*What the task requires*
Produce word for word the lines of the data below running from the one that has "You are a computer-use agent." to the one that has "Instruction: Select the FTP服务 icon", inclusive, and no others.

*Entries supplied*
*** Begin section ***

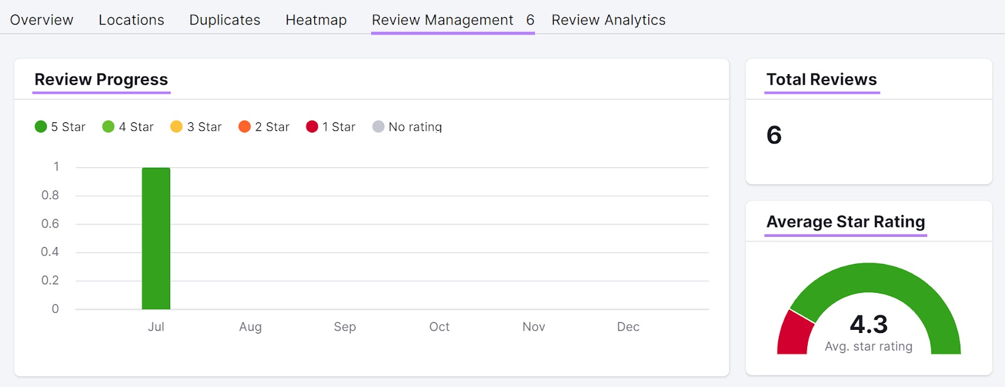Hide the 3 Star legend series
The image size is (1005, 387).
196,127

*** End section ***
*** Begin section ***

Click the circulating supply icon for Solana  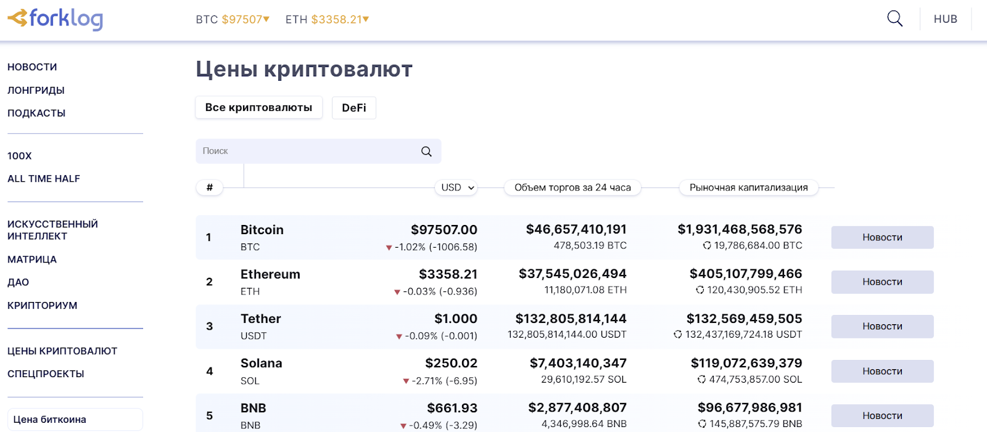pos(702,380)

*** End section ***
*** Begin section ***

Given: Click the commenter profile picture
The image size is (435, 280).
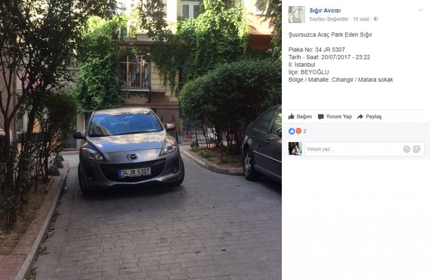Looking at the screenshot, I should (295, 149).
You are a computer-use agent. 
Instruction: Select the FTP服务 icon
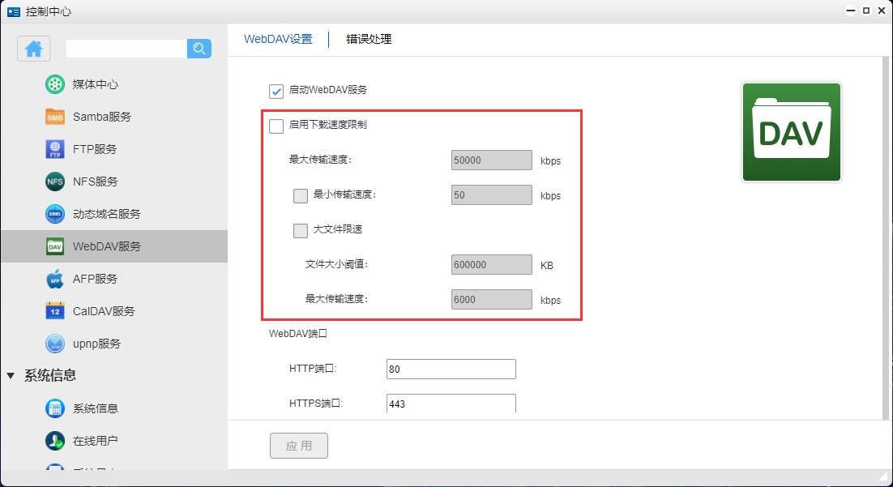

*** End section ***

*Exercise output*
You are a computer-use agent. 
Instruction: Select the FTP服务 icon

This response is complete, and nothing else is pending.